Now I figure it's possible to do that using a macro, but I just can't
figure out how, ie:

declare(list, int, a);
declare(list, int, b);
declare(list, int, c);

declare_instances();
declare_list_pointers();
Doing something approaching that is possible. Metamacros are your
friend. ;)

Macros may be evil, but the fact is that duplicating knowledge is even
more evil. Does this example give you a pointer in the right
direction?

#define FRUIT_ENUM(e_) \
e_(Apple) \
e_(Banana) \
e_(Orange)

#define ENUM_AS_ENUM(x_) x_,
#define ENUM_AS_STRING(x_) #x_,

enum Fruit
{
FRUIT_ENUM(ENUM_AS_ENUM)
FruitCount
};

const char* g_fruitName[] =
{
FRUIT_ENUM(ENUM_AS_STRING)
};

int main()
{
for (int i = 0; i < FruitCount; ++i)
{
Fruit fruit = Fruit(i);
const char* name = g_fruitName[i];
}
}

If that doesn't help... (Change names as you see appropriate.)

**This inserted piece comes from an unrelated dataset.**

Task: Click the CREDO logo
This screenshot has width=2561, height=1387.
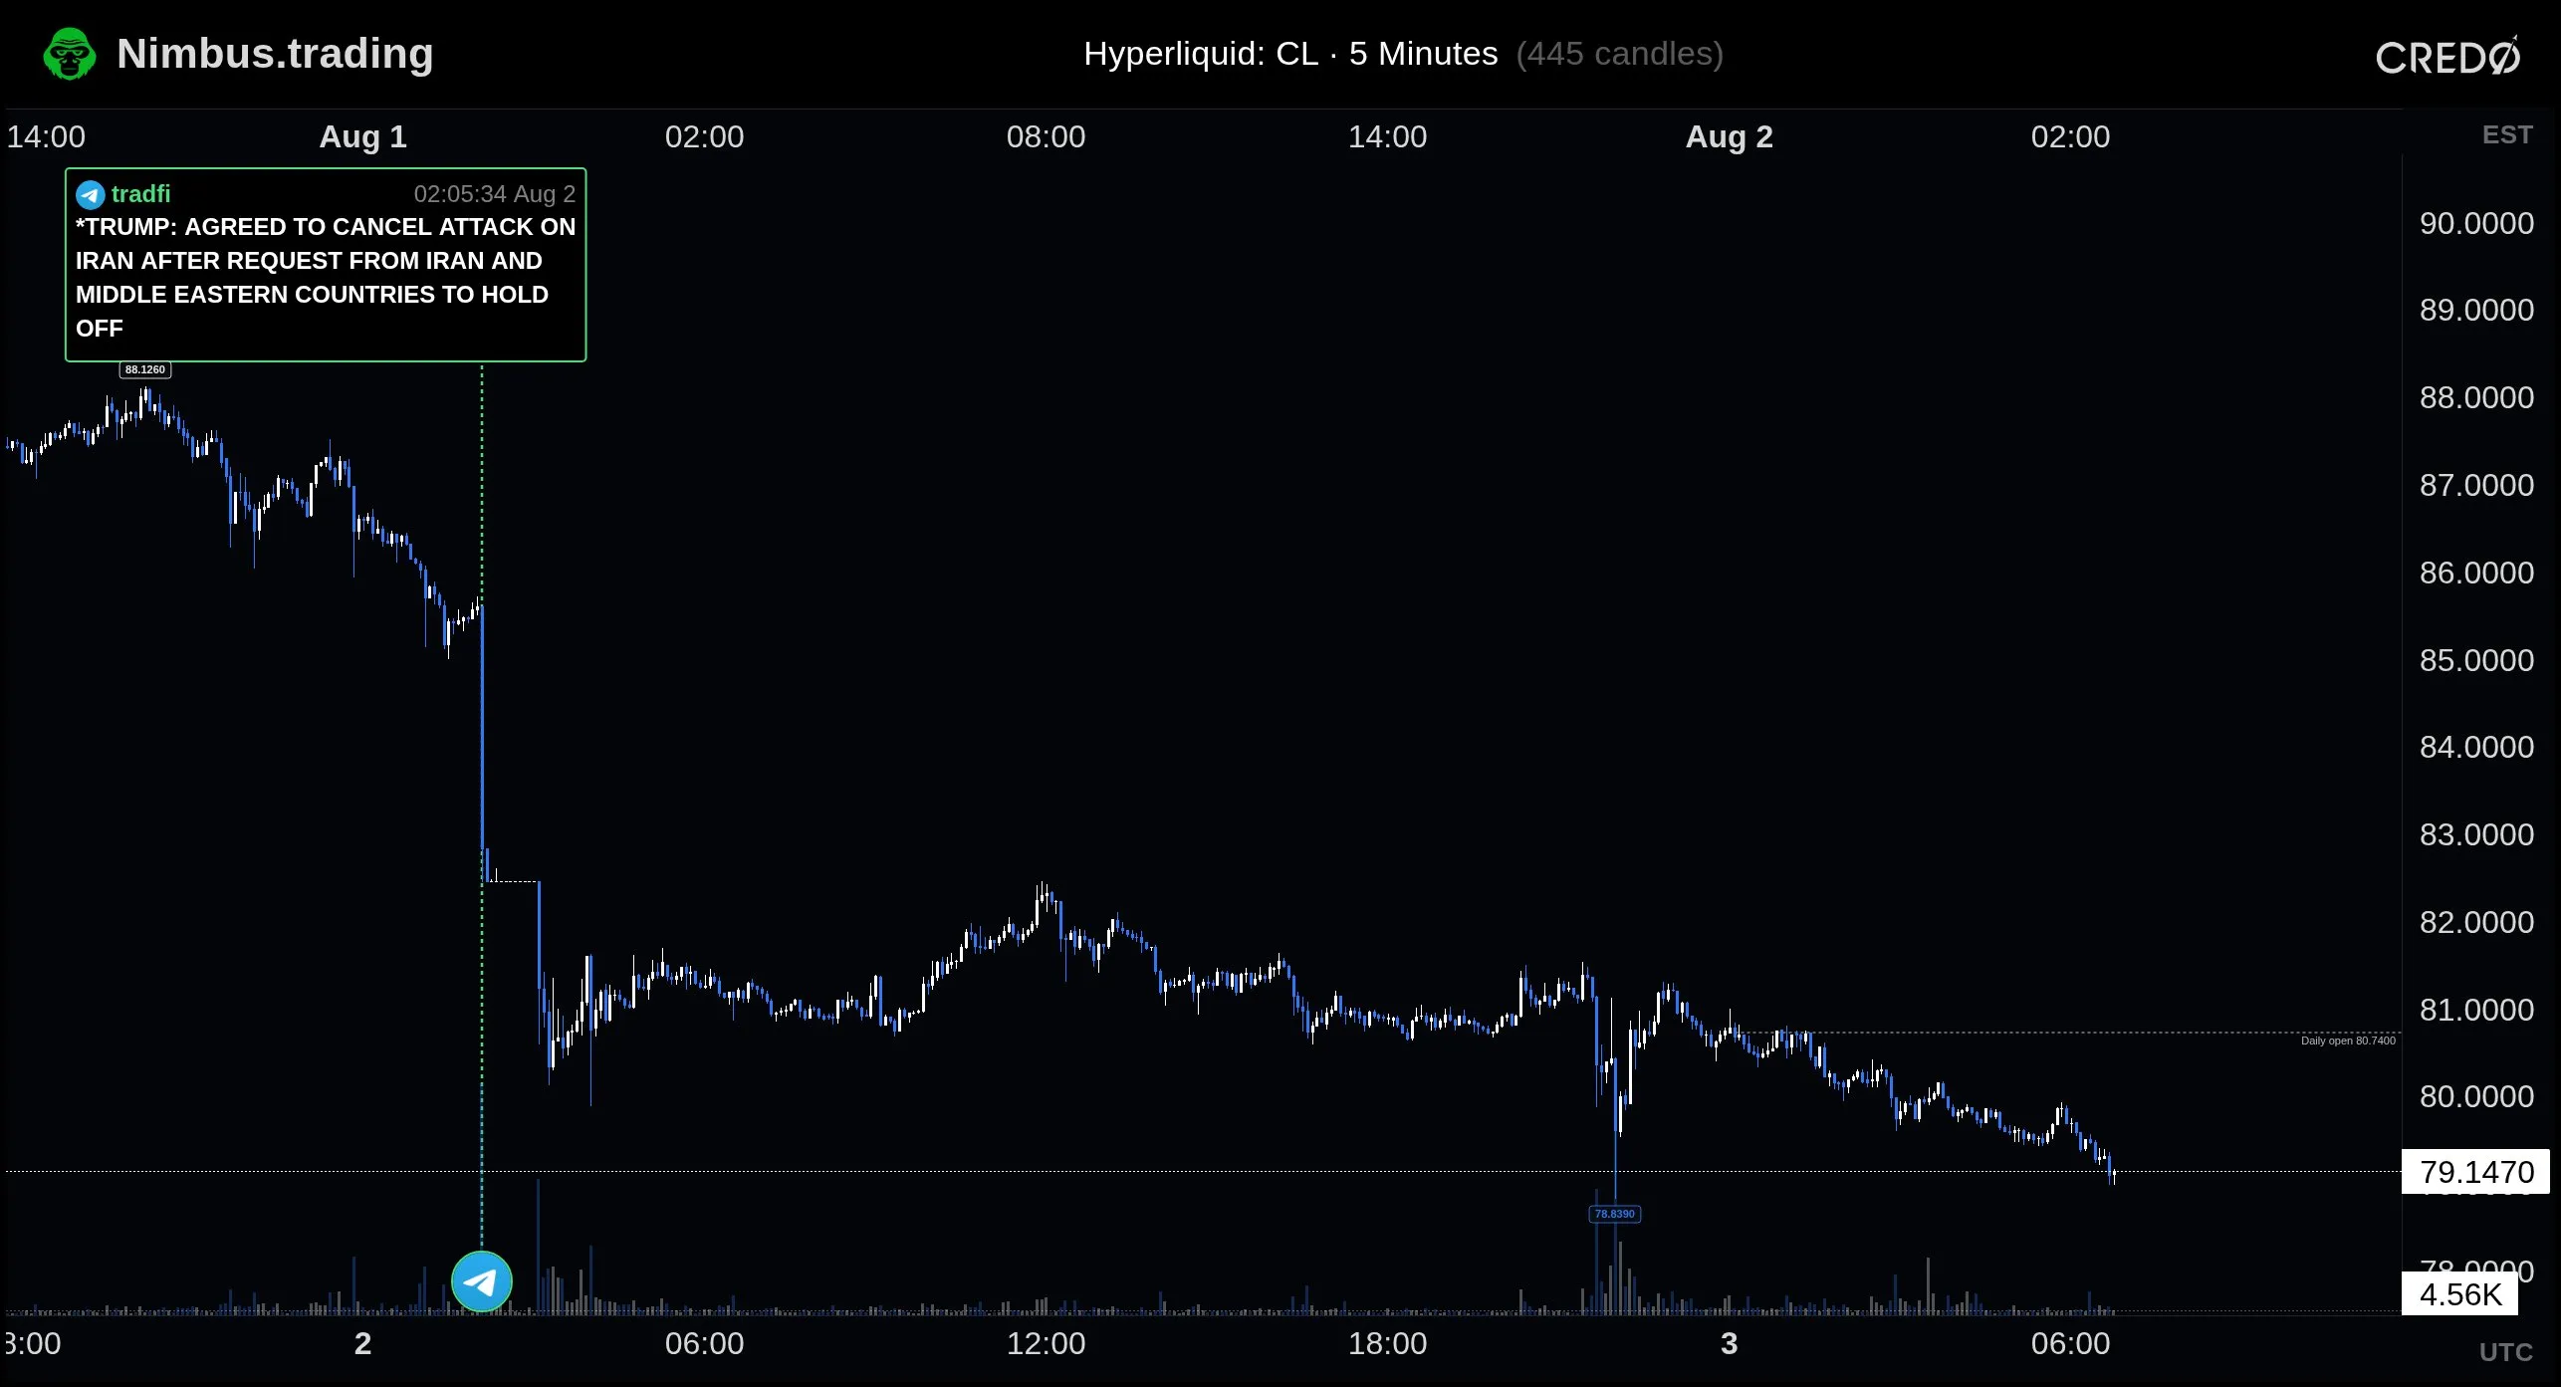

#define LIST_MEMBERS(e_) \
e_(int, a) \
e_(int, b) \
e_(int, c)

// I would probably remove the 'int's from above and just
// push it into the macro here, since it's never changing.
// However they stay here for an idea about how to deal with
// parameters that aren't necessarily required for the given
// expansion. (e_ means 'expansion' or something similar.)
#define LIST_DECLARE(ty_, x_) ty_ x_;
#define LIST_INTO_LIST(ty_, x_) x_,

LIST_MEMBERS(DECLARE_LIST)
int* list[] = { LIST_MEMBERS(LIST_INTO_LIST) };

g'luck,
Aug 11 '06 #16

P: n/a
Jonathan Fillion wrote:
Uhm, look, what I'm asking is simple. I want to do this:

int a, b;
list.add(&a); list.add(&b);
This is considerably different from your original post, fwiw.
Whichever you prefer, however, should be trivial to adapt with the
example I gave earlier.
(not that the solution is).
The solution is simple, if you're not on a holy crusade against
features of the language.

To defend the macros, the last time I did something like this was akin
to the fruit example, but for specifying command-line parameters. A
list was built with all of the command-line parameters, and the
instantiations built the globals into which the info got dropped as
well as the list of strings to compare against, as well as all of the
externs in the commandline.h header. It's just too much duplication
of trivial code, which is prone to error, to do any other way.